Wow, what a long name this pen has! Because there is a large variety of Sailor’s pens and this is quite unique. In my journey of experimentations with fountain pens I kept hearing that this pen was fantastic for sketching as it has a bended tip that gives you the freedom to sketch making very thin lines and transition into thicker lines. Last year I had bought one that unfortunately I ruined as I didn’t know the dos and don’ts of fountain pen handling. By know I am very happy to have a bit of knowledge in the matter thanks to my fellow urban sketchers (just a little tiny bit of knowledge mind you) and I did not ruin the pen this time by using China Ink (please never do that!). I am using Platinum Carbon Ink and that works fabulously.
This type of pen is made with a 55 degree nib and a 40 degree nib. I chose the 55 degree nib to start and later I may want to experiment with the 40 degree nib to see the difference in lines. I off course will keep you posted. This pen I have is green in color, is made of plastic, is light and easy to handle. I tried it on Friday during a quick lunch sketch and I was able to move the nib in ways that produced lines with different degrees of thickness and I enjoyed how my trees turned out. As follows I will show you a series of pictures describing the process of filling the pen with ink using a converter (this was a learning process for me) and then the sketch I did Friday using the Sailor pen along with another sketch I did before with a Micron 005 so you can compare.

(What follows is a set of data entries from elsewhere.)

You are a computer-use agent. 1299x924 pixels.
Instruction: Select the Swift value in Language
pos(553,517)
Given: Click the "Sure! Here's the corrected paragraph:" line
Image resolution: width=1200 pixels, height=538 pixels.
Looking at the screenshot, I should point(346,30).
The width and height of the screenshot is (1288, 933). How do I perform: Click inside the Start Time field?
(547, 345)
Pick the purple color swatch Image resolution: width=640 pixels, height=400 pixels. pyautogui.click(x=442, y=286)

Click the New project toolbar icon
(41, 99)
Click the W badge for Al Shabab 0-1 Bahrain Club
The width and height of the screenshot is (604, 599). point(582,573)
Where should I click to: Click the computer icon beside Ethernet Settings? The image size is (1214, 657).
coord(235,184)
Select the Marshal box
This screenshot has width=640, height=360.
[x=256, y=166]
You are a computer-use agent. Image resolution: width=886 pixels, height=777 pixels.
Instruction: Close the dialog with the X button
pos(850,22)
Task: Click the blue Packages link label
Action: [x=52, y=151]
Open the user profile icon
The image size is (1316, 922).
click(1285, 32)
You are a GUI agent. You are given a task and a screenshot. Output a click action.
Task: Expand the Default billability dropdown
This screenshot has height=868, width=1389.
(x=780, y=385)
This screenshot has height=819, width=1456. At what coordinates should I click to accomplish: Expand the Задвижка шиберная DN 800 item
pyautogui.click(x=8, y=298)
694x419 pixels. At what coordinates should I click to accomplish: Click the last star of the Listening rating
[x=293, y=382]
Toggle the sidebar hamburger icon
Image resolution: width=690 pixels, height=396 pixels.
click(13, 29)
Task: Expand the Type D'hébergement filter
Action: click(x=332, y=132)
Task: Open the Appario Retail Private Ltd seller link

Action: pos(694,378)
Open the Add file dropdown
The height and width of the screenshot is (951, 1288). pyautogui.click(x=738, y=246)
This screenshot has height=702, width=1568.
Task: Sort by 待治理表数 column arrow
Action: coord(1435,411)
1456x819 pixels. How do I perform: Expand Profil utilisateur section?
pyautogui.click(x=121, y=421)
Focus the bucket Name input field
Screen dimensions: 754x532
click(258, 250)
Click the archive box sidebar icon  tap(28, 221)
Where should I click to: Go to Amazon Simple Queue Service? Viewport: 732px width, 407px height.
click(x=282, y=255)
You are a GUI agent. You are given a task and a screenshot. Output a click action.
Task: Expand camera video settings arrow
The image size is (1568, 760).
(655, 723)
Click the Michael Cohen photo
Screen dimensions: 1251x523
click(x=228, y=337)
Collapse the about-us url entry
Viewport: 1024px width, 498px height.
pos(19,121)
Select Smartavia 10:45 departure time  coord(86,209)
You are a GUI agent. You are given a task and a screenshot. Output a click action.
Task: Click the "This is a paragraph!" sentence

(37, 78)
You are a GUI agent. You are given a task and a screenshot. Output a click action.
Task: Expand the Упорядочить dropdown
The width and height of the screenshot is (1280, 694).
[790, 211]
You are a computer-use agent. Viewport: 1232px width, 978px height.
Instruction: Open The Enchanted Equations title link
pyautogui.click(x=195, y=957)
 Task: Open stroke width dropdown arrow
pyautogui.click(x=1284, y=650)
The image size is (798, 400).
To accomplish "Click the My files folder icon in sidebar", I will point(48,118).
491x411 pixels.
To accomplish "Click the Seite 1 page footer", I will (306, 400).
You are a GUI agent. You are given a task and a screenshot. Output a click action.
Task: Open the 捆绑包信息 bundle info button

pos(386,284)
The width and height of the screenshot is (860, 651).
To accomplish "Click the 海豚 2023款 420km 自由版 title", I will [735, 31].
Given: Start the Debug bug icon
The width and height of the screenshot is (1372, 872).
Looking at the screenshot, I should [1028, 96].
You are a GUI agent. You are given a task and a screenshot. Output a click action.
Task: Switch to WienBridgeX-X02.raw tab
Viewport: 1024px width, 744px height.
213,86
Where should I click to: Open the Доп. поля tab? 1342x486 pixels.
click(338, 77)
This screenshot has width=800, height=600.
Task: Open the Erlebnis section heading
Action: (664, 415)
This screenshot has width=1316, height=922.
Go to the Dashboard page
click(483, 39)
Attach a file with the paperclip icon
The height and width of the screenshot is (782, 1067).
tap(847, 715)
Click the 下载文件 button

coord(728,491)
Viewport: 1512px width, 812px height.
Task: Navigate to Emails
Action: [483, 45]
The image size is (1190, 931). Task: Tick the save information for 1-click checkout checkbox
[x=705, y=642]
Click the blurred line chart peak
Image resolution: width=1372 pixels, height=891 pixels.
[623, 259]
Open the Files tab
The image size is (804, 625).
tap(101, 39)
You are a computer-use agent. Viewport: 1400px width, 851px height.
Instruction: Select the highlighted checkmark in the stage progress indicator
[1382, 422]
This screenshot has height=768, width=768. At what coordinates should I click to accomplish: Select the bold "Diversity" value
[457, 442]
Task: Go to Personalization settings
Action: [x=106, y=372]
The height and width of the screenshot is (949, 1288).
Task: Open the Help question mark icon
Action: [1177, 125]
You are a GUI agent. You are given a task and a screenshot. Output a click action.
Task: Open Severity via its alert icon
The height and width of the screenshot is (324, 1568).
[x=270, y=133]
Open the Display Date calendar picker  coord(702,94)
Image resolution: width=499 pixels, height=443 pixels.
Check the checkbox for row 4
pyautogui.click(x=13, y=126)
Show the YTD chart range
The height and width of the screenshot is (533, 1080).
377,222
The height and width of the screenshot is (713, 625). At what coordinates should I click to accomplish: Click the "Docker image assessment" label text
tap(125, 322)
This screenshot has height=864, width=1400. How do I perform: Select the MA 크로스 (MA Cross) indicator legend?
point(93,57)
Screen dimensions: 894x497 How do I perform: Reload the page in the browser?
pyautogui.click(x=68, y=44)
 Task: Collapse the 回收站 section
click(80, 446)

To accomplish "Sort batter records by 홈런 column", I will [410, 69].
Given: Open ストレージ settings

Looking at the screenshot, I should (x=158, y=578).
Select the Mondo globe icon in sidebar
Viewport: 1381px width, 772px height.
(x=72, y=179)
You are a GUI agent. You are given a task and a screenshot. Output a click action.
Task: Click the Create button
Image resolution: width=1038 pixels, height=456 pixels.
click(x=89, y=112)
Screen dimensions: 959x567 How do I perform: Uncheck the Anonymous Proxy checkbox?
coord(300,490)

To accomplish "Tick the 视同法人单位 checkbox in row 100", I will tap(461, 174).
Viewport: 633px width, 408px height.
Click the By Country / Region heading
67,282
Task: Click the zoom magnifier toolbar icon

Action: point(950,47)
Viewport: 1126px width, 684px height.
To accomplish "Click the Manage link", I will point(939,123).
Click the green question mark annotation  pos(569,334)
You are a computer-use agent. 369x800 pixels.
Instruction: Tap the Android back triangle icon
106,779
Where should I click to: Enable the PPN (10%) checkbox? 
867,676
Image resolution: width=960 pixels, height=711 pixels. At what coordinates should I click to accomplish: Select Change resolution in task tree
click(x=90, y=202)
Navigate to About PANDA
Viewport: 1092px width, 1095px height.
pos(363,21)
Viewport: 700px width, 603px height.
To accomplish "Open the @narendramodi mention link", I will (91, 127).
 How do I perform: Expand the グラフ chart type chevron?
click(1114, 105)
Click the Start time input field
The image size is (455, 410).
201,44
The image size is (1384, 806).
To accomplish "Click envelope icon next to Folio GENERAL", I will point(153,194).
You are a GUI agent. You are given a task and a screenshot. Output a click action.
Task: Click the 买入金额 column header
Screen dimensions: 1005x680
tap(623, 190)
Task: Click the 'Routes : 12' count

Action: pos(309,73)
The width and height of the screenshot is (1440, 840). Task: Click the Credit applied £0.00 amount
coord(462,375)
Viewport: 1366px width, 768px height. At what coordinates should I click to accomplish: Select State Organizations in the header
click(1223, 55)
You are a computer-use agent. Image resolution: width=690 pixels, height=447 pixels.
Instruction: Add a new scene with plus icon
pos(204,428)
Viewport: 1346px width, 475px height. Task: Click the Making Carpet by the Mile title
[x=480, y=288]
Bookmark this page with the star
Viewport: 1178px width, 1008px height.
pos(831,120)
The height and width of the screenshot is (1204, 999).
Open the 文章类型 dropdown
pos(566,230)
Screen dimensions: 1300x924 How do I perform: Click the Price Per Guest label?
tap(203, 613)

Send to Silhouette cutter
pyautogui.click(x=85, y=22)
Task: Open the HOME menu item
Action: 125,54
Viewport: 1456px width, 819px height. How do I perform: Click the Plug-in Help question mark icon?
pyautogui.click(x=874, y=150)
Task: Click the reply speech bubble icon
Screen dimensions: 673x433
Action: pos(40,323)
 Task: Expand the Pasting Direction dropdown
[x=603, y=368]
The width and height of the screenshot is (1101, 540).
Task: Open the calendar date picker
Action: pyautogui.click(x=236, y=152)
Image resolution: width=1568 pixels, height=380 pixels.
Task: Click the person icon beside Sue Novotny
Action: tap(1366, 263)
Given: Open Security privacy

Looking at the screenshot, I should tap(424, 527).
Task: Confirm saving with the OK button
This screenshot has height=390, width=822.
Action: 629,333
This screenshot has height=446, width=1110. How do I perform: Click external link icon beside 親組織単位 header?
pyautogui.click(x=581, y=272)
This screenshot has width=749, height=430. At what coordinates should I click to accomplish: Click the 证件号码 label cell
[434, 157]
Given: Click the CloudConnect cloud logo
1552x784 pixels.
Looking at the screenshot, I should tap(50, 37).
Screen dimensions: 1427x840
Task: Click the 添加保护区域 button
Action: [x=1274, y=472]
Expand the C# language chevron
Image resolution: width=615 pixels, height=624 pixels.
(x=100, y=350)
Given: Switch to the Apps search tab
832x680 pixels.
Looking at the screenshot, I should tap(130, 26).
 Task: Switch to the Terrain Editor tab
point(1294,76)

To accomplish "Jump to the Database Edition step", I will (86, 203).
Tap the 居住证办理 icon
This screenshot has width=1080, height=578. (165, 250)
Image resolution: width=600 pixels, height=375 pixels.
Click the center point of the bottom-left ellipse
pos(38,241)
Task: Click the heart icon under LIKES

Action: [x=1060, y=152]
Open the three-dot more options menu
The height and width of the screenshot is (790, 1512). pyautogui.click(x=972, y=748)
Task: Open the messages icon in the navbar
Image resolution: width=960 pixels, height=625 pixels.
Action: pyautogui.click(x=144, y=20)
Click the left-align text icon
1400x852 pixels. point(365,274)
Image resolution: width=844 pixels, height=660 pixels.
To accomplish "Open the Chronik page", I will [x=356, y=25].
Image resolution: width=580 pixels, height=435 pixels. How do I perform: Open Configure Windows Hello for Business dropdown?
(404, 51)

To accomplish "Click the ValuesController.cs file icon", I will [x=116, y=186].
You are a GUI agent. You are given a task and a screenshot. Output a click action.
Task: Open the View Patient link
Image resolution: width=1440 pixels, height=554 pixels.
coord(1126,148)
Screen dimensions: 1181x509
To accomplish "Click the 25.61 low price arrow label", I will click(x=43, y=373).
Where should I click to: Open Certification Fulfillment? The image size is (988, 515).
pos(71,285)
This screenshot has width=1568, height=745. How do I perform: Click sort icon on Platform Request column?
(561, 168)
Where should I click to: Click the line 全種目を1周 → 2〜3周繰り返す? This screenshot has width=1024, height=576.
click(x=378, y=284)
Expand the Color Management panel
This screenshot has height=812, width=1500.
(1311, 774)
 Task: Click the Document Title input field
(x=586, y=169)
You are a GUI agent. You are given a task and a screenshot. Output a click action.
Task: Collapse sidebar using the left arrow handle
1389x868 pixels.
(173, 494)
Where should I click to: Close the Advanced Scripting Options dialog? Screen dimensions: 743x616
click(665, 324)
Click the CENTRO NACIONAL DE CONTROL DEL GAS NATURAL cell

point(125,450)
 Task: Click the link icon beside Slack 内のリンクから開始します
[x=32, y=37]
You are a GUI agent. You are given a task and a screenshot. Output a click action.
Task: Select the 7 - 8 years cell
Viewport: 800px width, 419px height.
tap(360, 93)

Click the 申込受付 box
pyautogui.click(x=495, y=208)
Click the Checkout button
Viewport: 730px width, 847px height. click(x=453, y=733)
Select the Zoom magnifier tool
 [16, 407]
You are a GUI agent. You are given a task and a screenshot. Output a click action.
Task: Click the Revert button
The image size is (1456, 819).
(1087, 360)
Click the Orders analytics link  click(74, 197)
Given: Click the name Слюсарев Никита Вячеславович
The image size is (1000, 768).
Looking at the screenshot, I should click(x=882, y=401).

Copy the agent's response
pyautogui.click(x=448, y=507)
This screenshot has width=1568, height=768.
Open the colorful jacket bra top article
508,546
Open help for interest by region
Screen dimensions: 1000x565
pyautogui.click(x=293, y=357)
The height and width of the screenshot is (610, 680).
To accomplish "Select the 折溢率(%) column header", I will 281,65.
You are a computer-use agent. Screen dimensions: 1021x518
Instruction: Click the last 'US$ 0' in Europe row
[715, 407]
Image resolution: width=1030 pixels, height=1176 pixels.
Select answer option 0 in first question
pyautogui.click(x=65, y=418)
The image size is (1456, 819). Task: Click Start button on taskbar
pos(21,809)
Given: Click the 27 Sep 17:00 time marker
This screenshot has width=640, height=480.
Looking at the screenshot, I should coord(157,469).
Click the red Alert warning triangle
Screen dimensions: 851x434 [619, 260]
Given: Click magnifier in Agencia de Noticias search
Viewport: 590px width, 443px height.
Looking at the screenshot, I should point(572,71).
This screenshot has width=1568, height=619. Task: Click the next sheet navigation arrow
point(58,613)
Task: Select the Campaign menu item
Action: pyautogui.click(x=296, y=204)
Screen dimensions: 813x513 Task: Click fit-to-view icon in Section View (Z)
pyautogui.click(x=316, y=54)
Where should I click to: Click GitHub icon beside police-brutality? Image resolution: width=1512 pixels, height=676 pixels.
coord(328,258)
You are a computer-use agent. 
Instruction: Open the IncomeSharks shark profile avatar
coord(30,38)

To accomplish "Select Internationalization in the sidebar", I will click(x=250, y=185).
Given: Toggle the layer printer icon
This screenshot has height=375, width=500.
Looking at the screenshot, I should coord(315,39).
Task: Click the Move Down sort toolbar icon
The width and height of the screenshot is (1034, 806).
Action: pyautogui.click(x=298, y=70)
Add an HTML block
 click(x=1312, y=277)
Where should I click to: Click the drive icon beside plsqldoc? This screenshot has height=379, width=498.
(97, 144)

Above you can see the pen and converter as it came in as well as out of the packaging along with the instructions on how to use the converter.
Above you can see that I pushed the converter inside the pen once I broke the pen apart, I twisted the converter cap clockwise until I was able to see the length of the tube through the converter and placed the pen’s nib inside the ink bottle and began to twist the converter’s cap counterclockwise to fill the converter with ink. Once that was completed I assembled the pen back together and I was ready to test it.
Above you can see that I began playing with thin and thick lines as well as thick and thin lines in one same stroke simply moving the tip of the nib. Really nice and easy to handle. Now I can see how so many Urban Sketchers love this pen. Below I will show you two sketches I did during my lunch “sketchcapades.” The first one was done with a Micron oo5 and the one below was done with the Sailor pen.
I hope this was informative and I will be back with more sketching!